Case Presentation: A 68 year old Ohioan male with history of chronic renal failure and prior evaluation for monoclonal gammopathy of undetermined significance (MGUS) presents with weakness and unintentional weight loss. Previous work up identified Bence Jones proteinuria, normal K/L ratio, serum immunofixation (IF) and serum protein electrophoresis (SPEP) with two IgG lambda bands and two monoclonal protein bands respectively. Additional findings included urine IF identifying monoclonal free kappa light chains, a right tibial lytic lesion, hypercalcemia, coagulopathy, pancytopenia, and splenic infarcts, although the myeloma FISH panel was normal. CT chest revealed ground glass opacities concerning for viral pneumonia. Given clinical deterioration and upon recommendation of oncology, a bone marrow biopsy was pursued which subsequently identified the absence of plasma cell disorder but raised concerns for disseminated histoplasmosis (DH). Patient had no prior history of immune compromise, denied recent travel, and was noted to be HIV negative. Bronchoscopy was without evidence of a bacterial, viral, or fungal infection. Serologic studies however revealed a positive fungitell, histoplasma antibodies mycelial (1:4096), yeast antibody (1:512), and immunodiffusion with H and M bands. Patient underwent lumbar puncture which was negative for histoplasma antibodies. Following consultation with infectious disease, he was started on liposomal amphotericin B followed by a prolonged course of posaconazole.
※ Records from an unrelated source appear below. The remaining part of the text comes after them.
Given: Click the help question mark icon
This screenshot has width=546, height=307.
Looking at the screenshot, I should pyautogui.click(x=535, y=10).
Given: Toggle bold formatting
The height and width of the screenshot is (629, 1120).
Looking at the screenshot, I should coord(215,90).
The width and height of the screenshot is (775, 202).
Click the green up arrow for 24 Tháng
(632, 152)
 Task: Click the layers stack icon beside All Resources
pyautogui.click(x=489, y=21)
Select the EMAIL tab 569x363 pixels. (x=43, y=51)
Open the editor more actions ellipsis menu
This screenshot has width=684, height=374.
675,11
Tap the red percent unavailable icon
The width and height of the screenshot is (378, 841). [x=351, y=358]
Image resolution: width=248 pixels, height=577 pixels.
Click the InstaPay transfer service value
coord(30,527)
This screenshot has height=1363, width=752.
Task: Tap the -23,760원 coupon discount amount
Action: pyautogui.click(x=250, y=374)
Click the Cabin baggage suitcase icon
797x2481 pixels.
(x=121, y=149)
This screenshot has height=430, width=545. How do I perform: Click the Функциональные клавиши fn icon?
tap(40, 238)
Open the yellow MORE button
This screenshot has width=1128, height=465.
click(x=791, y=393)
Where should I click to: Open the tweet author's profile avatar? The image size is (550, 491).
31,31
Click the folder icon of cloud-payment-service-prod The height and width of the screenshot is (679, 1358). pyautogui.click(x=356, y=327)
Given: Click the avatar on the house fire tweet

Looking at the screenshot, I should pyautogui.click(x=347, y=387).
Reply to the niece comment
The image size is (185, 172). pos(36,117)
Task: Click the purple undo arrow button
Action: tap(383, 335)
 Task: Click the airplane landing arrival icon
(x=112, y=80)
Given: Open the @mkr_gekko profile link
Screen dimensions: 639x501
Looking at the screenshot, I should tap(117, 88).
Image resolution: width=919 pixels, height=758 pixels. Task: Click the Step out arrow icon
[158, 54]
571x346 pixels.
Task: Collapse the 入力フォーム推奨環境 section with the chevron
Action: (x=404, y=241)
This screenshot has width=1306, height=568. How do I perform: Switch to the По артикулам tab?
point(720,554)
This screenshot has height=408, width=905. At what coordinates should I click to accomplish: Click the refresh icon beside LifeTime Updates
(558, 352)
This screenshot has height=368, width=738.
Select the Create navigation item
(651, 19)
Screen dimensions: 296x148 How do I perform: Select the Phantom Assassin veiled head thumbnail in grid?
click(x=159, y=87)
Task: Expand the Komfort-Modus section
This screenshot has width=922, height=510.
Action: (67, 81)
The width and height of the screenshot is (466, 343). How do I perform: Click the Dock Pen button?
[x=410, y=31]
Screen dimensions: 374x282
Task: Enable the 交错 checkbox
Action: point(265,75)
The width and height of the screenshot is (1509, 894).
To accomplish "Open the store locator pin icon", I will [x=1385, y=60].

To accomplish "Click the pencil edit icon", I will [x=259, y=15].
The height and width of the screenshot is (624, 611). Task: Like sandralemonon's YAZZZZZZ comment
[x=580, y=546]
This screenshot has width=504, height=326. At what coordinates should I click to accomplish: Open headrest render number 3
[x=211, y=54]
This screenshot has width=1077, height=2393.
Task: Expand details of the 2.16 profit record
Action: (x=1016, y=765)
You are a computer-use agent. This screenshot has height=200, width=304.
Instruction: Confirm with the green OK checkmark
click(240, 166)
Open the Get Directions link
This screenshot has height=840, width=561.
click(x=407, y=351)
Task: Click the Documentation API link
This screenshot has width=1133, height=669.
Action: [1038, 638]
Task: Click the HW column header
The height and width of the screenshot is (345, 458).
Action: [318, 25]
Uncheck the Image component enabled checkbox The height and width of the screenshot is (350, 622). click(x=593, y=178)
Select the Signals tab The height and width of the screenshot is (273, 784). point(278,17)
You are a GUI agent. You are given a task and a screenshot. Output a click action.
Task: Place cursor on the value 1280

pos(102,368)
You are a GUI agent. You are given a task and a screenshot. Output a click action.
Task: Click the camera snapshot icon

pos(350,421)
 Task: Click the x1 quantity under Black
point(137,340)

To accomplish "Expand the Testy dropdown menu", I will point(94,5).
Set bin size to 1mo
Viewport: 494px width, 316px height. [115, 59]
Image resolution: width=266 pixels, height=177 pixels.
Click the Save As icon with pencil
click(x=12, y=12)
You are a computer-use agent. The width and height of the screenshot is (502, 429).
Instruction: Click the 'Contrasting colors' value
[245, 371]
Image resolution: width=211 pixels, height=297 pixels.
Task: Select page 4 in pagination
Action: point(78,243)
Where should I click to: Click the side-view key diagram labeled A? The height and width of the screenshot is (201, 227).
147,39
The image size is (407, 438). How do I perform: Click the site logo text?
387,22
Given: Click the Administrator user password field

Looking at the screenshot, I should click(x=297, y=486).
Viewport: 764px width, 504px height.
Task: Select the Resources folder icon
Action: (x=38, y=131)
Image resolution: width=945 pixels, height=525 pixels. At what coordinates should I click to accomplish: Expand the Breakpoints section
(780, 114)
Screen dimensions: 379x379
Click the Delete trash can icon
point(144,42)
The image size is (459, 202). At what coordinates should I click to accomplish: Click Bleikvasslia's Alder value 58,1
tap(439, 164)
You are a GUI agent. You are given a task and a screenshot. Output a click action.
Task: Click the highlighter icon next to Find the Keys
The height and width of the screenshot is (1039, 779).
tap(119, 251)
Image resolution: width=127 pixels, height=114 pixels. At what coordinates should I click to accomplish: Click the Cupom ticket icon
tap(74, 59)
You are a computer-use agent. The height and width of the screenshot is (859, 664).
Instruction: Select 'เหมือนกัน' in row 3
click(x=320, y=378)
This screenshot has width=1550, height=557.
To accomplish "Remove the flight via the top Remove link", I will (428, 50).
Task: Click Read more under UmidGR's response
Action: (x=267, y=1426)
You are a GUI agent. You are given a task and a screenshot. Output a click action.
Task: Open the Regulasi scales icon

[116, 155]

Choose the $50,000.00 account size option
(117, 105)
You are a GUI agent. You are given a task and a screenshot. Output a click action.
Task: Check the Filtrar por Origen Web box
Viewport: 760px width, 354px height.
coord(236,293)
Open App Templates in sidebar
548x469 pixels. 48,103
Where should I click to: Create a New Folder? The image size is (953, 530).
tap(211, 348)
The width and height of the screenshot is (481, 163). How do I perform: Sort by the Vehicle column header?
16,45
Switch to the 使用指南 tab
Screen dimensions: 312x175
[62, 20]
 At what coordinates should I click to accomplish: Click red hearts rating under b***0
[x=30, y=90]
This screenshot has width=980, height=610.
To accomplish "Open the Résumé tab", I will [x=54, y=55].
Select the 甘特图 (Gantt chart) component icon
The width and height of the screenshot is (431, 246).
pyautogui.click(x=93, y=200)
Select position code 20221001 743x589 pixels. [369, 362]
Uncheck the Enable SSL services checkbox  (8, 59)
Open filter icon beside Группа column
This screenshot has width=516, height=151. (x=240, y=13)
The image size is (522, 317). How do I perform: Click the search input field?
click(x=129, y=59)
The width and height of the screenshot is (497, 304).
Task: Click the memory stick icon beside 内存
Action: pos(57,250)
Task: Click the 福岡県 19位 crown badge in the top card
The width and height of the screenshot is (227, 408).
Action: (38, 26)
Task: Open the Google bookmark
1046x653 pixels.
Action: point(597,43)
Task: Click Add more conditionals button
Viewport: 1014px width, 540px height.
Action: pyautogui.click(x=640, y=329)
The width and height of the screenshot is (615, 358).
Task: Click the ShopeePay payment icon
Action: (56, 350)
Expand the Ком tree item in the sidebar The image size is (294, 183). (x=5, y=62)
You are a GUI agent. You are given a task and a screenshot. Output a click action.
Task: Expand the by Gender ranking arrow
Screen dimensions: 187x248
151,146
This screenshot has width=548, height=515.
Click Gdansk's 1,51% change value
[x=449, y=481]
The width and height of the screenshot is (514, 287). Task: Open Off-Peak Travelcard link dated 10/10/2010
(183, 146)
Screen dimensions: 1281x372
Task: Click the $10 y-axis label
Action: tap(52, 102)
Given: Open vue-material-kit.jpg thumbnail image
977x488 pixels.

Discussion: Histoplasma capsulatum is the most prevalent endemic mycosis in the United States, specifically in the Midwestern states. Infection usually manifests when inhaled microbes transform into yeast in the lungs. In dissemination, macrophages are engorged with yeast which accelerate disease proliferation. DH in immunocompetent individuals is rare and usually occurs in older adults. Manifestations usually include pancytopenia, hepatosplenomegaly, and lymphadenopathy and follow a protracted course. Generally, the diagnosis of DH should be suspected in patients with known exposures, immunocompromised state, extremes of age, and presenting signs/symptoms that include fever, fatigue and weight loss.In this case, DH was identified by way of bone marrow biopsy in an immunocompetent patient without any obvious risk factors. Interestingly, in a recent retrospective study, 42% of patients diagnosed with histoplasmosis were immunocompetent, many of whom were from Central America or Western India. In this case, patient presentation was initially attributed to concern for MGUS which was ultimately determined to be related to DH instead.
Conclusions: Though less common, this case highlights the importance of having an index of suspicion for DH in an immunocompetent host. Presenting signs and symptoms can easily be mistaken for malignancy, like a plasma cell disorder. Prompt diagnosis of DH can lead to earlier initiation of targeted therapy and better outcomes. Further studies are needed to better understand presentation, manifestations, and early treatment initiation in immunocompetent patients with DH.